Все уверенней двигались мы в этой катакомбе, что-то даже жизнеутверждающее, оптимистическое объявилось в нашем продвижении, будто впереди мог оказаться свет...
- Ну что такого неприятного в черве? - напутствовал меня голос, снова звучавший уверенно и трезво. - Паук чем не хорош? А не нравится человеку, неэстетичным кажется, особенно некрасиво ему именно то, что его переживет.
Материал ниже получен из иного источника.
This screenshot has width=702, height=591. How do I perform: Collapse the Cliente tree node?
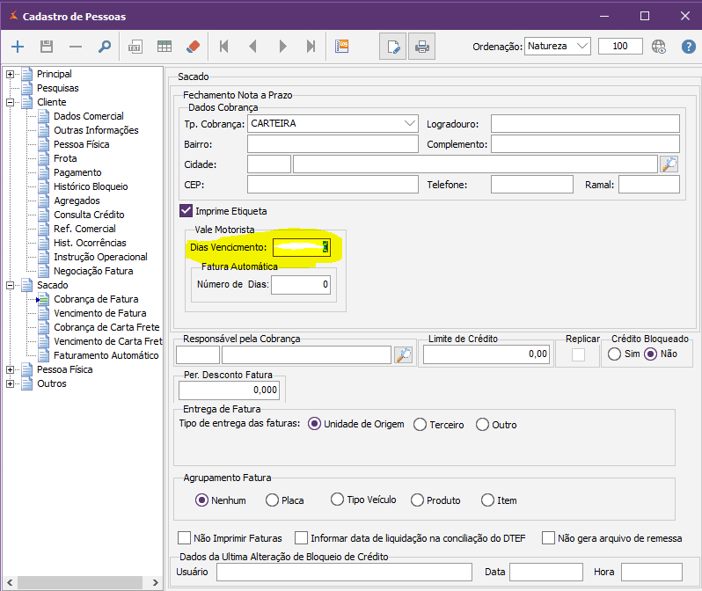(x=11, y=102)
Переживет даже не личность, а самого человека переживет, сам вид его переживет... вот он и морщится от напоминания: бурьян, пустошь, тараканы, мухи... Они ему опять и опять: тебя не будет, тебя не будет!.. Тьфу, заладили...
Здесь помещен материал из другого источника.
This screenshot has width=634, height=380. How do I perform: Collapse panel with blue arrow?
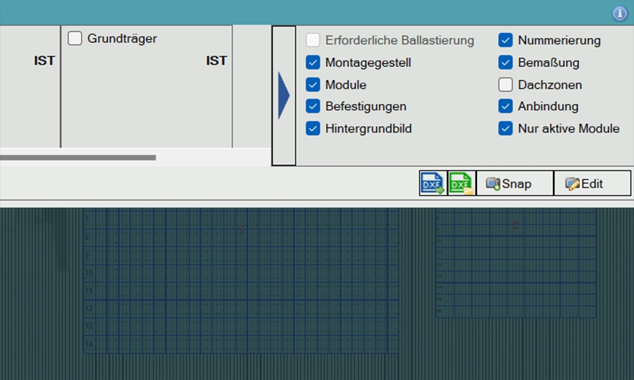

Тут я наткнулся на Павла Петровича, потому что тот, в свою очередь, уперся. Это был тупик. И темно же было! Я поднес растопыренную ладонь к глазам - и не видел.
- Пришли! - даже голос его повеселел. "Кончать он, что ли, меня будет?" - столь же весело подумал я и потрогал заодно свой бесполезный глаз. Самостоятельной жизнью дернулись под рукой реснички: я совсем не испугался, но нежность к своему замкнутому, самостоятельному существованию сладострастной волной пробежала по спине... Павел Петрович пнул в преграду, и она отозвалась радостно и гулко.
- Семе-е-ен! Семи-он! - кричал он, барабаня. Это была дверь. Куда она могла вести еще?
- Се-е-час! - наконец недоброжелательно донеслось оттуда.
Мне послышался облегченный вздох Павла Петровича: слава богу...
- Кто там? - Голос мой прозвучал испуганно, что меня удивило и задело.
- О, это... - Павел Петрович переминался нетерпеливо. - Великий человек... Не нам чета... Мудрец!
- А кто он? - настаивал я.
- Семен-то?.. Да так. Отшельник.
- Ну!.. - Я балдел от происходящего. - Он Семен или Семион?
- Точно не знаю. Сейчас спросим. - И Павел Петрович заколотил по двери снова, и словно под ней все это время стояли... залязгал засов, брякнул крюк, визгнула жесть, острое лезвие света резануло из щели...
Ослепительно светила пятнадцатисвечовая лампочка. Семион был высокий, на грубых шарнирах мужик, длинное молчаливое его лицо выходило за рамку: то челюсть, то лоб; он был в измазанном фартуке и пах краской. Павел Петрович повлек его, молчаливого, вглубь под локоток, оставив меня озираться. Погреб был долог, тот его конец тонул в темноте. Посреди в два ряда были вмазаны в цемент огромные бочки, накрытые тяжкими крышками. Сложный и могучий дух кислоты и соленой сырости (будто тут умерло море) не вязался с запахом краски, оставшимся от Семиона. Они прошли еще в одну дверцу, откуда вспыхнул и впрямь яркий свет. Семион, ярко освещенный, взглянул через плечо на меня, будто проверяя что-то из нашептанного ему Павлом Петровичем, и они оба там скрылись.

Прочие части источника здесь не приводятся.